During rainy and snowy days, food delivery worker Gustavo Ajche struggles to find somewhere to shelter from the elements. Even when temperatures drop below freezing, he braves the cold to complete deliveries in Lower Manhattan.
“Sometimes in the restaurants, we have a few minutes waiting for orders, and then we keep going on the streets,” said Ajche, who is also a co-founder of Los Deliveristas Unidos, a union for delivery workers. After his shift, he brings his bike home to charge overnight.
Now, a $1 million grant from the federal government could mean that Ajche and the 65,000 other app-based food delivery workers in New York City will have access to hubs where they can get warm, charge their bikes, and rest between deliveries, U.S. Sen. Chuck Schumer and Mayor Eric Adams announced Monday. Schumer has recommended the funding be allocated in a spending package that’s pending approval in the Senate and is expected to pass in December.
“These are essential services, and we’re going to continue to ensure that they have the infrastructure to carry out what they need to perform their duties,” said Adams at a news conference Monday. “This is the beginning of re-examining our street furniture and our street design so that we can use the infrastructure in the right way.”

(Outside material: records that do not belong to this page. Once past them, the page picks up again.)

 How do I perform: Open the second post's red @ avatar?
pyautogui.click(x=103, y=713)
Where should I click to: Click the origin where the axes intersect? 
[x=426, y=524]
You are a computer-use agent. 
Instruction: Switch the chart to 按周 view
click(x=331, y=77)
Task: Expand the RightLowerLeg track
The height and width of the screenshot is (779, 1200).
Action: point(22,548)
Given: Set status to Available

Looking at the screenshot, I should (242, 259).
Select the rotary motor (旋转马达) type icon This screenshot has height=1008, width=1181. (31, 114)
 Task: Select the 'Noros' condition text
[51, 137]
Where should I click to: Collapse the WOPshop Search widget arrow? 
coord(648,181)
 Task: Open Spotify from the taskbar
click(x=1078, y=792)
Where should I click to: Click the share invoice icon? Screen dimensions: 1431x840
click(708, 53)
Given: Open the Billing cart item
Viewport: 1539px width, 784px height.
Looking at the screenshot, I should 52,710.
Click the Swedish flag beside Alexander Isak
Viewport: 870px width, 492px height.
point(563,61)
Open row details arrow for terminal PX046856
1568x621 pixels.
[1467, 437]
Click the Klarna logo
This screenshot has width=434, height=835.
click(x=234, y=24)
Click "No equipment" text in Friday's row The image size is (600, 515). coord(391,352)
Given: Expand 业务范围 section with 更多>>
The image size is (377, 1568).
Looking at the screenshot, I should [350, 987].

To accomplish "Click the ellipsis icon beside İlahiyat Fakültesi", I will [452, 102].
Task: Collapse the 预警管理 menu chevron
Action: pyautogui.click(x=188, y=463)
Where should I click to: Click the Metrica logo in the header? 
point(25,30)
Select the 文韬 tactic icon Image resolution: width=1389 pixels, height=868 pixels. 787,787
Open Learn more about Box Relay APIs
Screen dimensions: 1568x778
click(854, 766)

The hubs will be home to charging stations, bike maintenance tools, and gathering areas for food delivery workers, Adams said. They will be built in vacant newsstands and other empty spaces, with input from the community, he said. The plan, should it be funded, still needs to be approved by the city’s Franchise and Concession Review Committee, said city parks department commissioner Sue Donoghue. She said she expects construction to begin in a few months.
The proposed funding represents the latest win in delivery workers’ long fight for better working conditions in the city. One year ago, the City Council passed a slate of bills to improve some of the harsh conditions delivery workers face, including requiring restaurants to allow workers to use their restrooms.
The new hubs could also address growing concerns over the risk of charging bikes indoors overnight. In August, a fire caused by an e-bike battery killed a 5-year old girl and seriously injured her father inside the Jackie Robinson Houses in East Harlem.
NYCHA is considering banning e-bikes on public housing property due to the fire risk. Adams said the new hubs will follow standards set by FDNY and the city buildings department.
The number of hubs that will be built, and the services that each will house, is still to be determined. Adams said he will consider including funding for the hubs in next year’s city budget, depending on how the pilot project goes.
To Ajche, the hubs represent progress for delivery workers in the city – and, hopefully, an end to waiting in the cold and rain between deliveries.
“I think with these hubs, all that’s going to change,” Ajche said. “In these places, we’re going to have the basic services for all delivery workers, like bike tune up and battery charging. So it’s going to be something really good.”